Required tasks:
1. On the Tail of the Blue Bird book page, what job does Kayo Odamtten have in Accra?
2. Pick up the Tail of the Blue Bird book page after its final line and keep writing.

Supplied passage:

★ ★ ★ ★

Book Detail

 
 
Tail of the Blue Bird  

Tail of the Blue Bird

Author - Nii Ayikwei Parkes
ISBN - 978-0224085748
Format - Paperback
Price - GH¢25.00
Available at Spintex
 
Synopsis
Review
Here is a delightful book that combines the basic tug of the whodunnit with the more elegant pleasures of the literary novel. Like the best detective stories, it has a questing hero, and a vivid sense of locale. Kayo Odamtten is a young Ghanaian returned home after studying in the UK. He is happy enough working as a forensic pathologist in Accra. But when a strange crime is discovered in a remote forest village - by the horrified girlfriend of the Transport Minister, no less - Kayo is dragged into the investigation by corrupt police Inspector PJ Donker, whose idea of recruitment is the threat of imprisonment on conspiracy charges.
Insp Donker sends Kayo off with the warning, "Don't return until you have a good scientific theory and report - CSI-style." Kayo finds the "evil" evidence: unidentified fleshy remains, crawling with maggots, in the corner of a hut belonging to a cocoa farmer who hasn't been seen for a month. He does his CSI best - taking samples for DNA testing, using hi-tech "blue merge" goggles to spot patches of urine on the floor, creating a digital model of the crime scene on his laptop. More importantly, he listens to the locals, especially the old hunter Opanyin Poku.

The hunter shares some of the book's narrative, giving Kayo clues in the form of rambling tales of village history as they sit around drinking palm wine laced with the medicine man's own potions. Kayo may be "caught in a void between instinct and knowledge", but his courtesy and respect for non-Western wisdom mean that there is no real danger of his not getting to the bottom of the mystery.

Tail of the Blue Bird is not overly ambitious, but everything it sets out to do, it does admirably. Nii Ayikwei Parkes surely knows the effect the Ghanaian dialogue will have; he doesn't translate or explain, and this additional layer of mystery (for the average British reader) only adds to the strength of its lyricism and insight.

Reviewed by Jonathan Gibbs --The Independant

Review
An African whodunit that alludes to the troublesome relationship that lies between the modernity and custom ... Parkes has managed to write fabulously poetic and fresh prose that is both vernacular and contemporary.

Deftly executed

Review
Satisfying and unusual

Review
A deeply complex novel; each character, every line entices the reader into feeling the beating heart of urban and rural Ghanaian lives... Parkes' steady, assured writing weaves a cosmological mystery that keeps you guessing to the very last page.

a humane investigation of human failing

Book Description
Tail of the Blue Bird is a beautifully written fable... Parkes's novel hinges on a clash between new and old. In this case, however, it's not wealth and poverty that are in opposition, but reason and belief...

★ ★ ★ ★

Data to examine:
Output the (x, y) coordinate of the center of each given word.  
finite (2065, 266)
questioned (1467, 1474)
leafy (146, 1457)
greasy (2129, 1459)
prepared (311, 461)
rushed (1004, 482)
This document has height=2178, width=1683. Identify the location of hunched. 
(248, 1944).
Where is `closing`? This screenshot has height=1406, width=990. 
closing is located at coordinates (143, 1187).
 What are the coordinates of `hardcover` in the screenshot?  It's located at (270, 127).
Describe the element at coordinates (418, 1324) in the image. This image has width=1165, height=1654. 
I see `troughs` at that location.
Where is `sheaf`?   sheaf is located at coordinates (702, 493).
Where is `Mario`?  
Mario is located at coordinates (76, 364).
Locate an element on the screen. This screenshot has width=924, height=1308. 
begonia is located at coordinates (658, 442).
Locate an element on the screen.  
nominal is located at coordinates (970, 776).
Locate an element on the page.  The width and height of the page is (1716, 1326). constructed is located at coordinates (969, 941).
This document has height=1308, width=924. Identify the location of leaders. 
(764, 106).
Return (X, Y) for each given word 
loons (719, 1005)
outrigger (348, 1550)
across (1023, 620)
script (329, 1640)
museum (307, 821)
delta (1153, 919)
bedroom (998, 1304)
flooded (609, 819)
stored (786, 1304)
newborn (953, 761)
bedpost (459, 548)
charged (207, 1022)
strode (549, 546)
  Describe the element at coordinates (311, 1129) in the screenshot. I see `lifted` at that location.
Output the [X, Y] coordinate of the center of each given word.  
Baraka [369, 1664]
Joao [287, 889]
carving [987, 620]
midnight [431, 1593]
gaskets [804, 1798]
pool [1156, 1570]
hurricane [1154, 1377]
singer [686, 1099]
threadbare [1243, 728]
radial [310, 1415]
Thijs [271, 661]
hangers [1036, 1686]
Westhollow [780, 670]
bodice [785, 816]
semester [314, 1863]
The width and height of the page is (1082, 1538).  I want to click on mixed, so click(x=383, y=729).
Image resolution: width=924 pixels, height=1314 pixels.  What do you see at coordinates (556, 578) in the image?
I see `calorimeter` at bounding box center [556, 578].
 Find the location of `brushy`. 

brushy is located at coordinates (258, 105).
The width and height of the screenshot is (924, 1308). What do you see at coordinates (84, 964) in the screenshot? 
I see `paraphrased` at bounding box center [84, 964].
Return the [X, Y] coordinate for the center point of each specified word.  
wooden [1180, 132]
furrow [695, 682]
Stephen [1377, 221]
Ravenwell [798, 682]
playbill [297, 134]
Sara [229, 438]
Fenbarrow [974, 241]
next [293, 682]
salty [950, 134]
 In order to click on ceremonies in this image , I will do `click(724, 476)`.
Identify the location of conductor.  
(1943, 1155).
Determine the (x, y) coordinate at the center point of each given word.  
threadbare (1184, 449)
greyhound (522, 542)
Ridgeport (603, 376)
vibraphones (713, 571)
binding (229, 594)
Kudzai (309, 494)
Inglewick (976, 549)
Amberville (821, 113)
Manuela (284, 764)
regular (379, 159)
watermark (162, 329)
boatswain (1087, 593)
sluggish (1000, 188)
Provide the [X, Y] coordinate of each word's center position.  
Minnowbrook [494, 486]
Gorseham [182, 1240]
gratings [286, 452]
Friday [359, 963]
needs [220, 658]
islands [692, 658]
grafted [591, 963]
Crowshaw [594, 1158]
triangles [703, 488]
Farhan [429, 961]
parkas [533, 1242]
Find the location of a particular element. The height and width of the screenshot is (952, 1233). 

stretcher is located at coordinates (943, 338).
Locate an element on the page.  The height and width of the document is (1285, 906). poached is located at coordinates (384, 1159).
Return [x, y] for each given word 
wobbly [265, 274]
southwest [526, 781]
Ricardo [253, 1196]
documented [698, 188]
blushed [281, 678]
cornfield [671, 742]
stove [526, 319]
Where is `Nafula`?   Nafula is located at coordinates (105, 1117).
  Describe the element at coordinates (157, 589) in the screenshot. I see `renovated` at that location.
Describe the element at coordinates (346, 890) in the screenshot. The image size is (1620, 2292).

★ ★ ★ ★

Answers to the exercises:
1. He works as a forensic pathologist.

2.
The point of this tale is not about whether or not science works. It does: even the villagers agree. Instead, Tail of the Blue Bird is about the limits of rationalism... this book defends a world view in which wonder and mystery, conveyed through myth and story-telling, can be considered as or more important than "truth".

The List
clear-eyed lyricism

Product Description
Sonokrom, a village in the Ghanaian hinterland, has not changed for thousands of years. Here, the men and women speak the language of the forest, drink aphrodisiacs with their palm wine and walk alongside the spirits of their ancestors. The discovery of sinister remains - possibly human, definitely 'evil' - and the disappearance of a local man brings the intrusion of the city in the form of Kayo; a young forensic pathologist convinced that scientific logic can shatter even the most inexplicable of mysteries. As events in the village become more and more incomprehensible, Kayo and his sidekick, Constable Garba, find that Western logic and political bureaucracy are no longer equal to the task in hand. Strange boys wandering in the forest, ghostly music in the night and a flock of birds that come from far away to fill a desolate hut with discarded feathers take the newcomers into a world where, in the unknown, they discover a higher truth that leaves scientific explanations far behind. Tail of the Blue Bird is a story of the clash and clasp between old and new worlds. Lyrically beautiful, at once uncanny and heart-warmingly human, this is a story that tells us that at the heart of modern man there remains the capacity to know the unknowable.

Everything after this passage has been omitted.